Saint-Pol-Roux


Une âme à quatre pattes


À madame Séverine.

Du portail, je remarquai, sous les platanes des écuries, un cercle de charretiers ayant pour centre un cheval blanc sans harnais.

Comme ces hommes à la bouche ordinairement blasphématrice me paraissaient, malgré la distance, accablés d’une grosse peine, avec curiosité je m’approchai.

Dans le cheval blanc sans harnais je reconnus le plus vieux serviteur de la maison, puis je sus vite, par les mots cueillis çà et là, que la bête ayant fait son temps et ne pouvant sans danger pour sa santé continuer le pénible travail des carrières d’argile et des usines, mon père l’avait cédée à quelque brave paysan d’un hameau proche, afin qu’elle y vécût ses derniers jours dans un labeur primitif et facile au point de se croire en villégiature.

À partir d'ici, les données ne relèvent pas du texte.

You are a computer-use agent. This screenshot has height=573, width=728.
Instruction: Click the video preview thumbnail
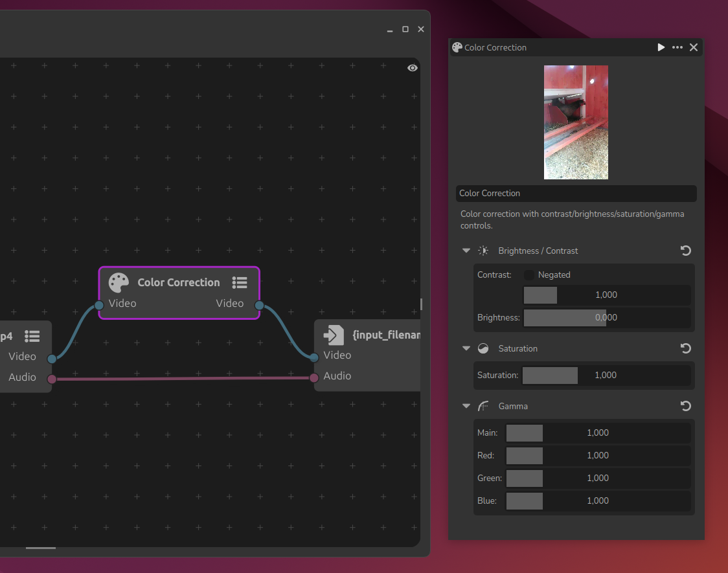576,122
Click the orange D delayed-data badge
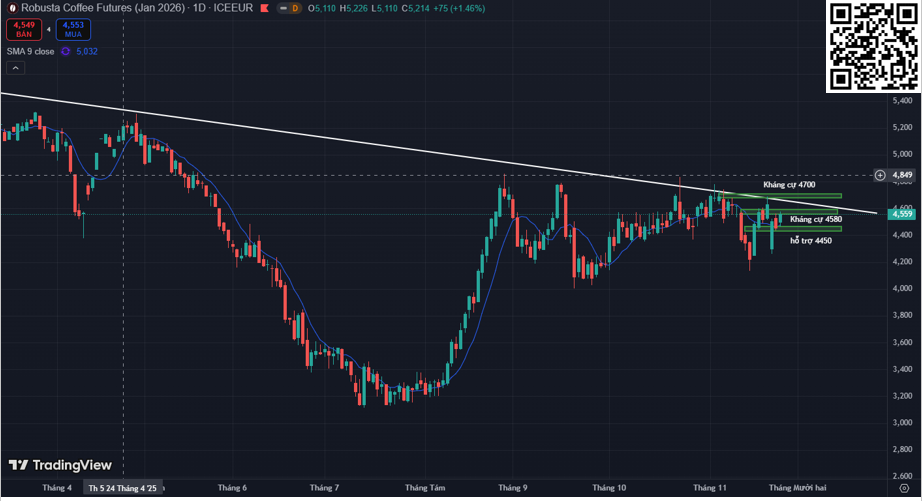 [x=295, y=8]
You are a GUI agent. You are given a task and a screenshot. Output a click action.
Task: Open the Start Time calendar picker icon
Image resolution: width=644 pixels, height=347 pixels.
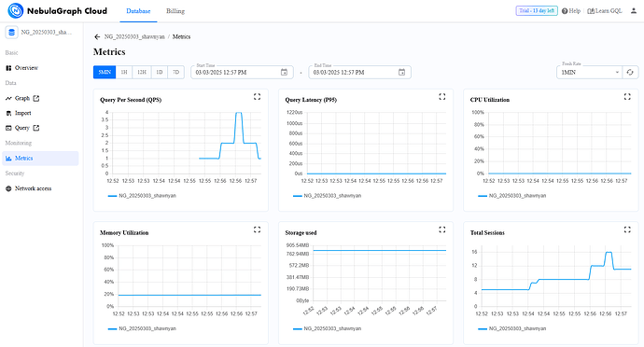click(x=284, y=72)
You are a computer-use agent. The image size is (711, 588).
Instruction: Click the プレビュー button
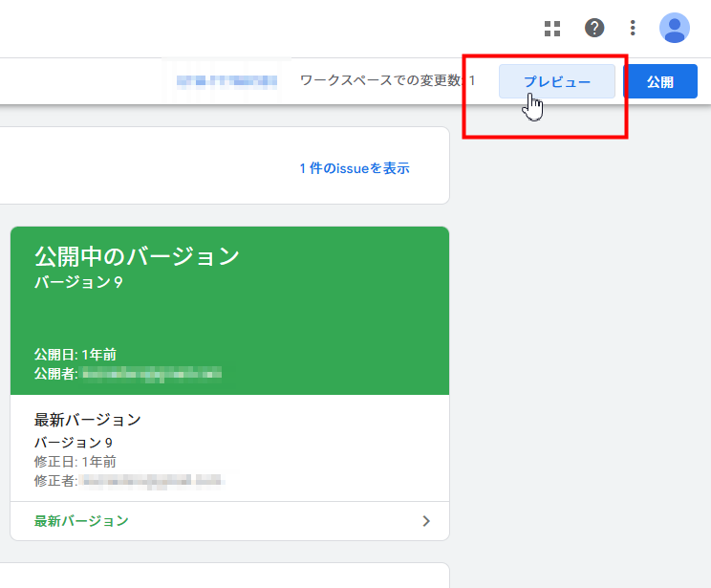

Le paysan choisi, vierge et franche figure d’homme éloigné des villes, attendait près du puits, à quelques pas, son heure de propriété ; j’observai une telle vérité dans ses clairs regards qui vinrent mettre leur rosée sur moi que l’étranger m’apparut sorti du puits en quelque sorte. Conseillé par mon cœur de recommander la bête au maître nouveau, j’allais me diriger vers lui, mais il me jaillit à l’esprit que le probe paysan pourrait trouver en ma démarche une façon de suspicion et je gardai intacte la certitude que le cheval trouverait là-bas les égards dus aux vieillards.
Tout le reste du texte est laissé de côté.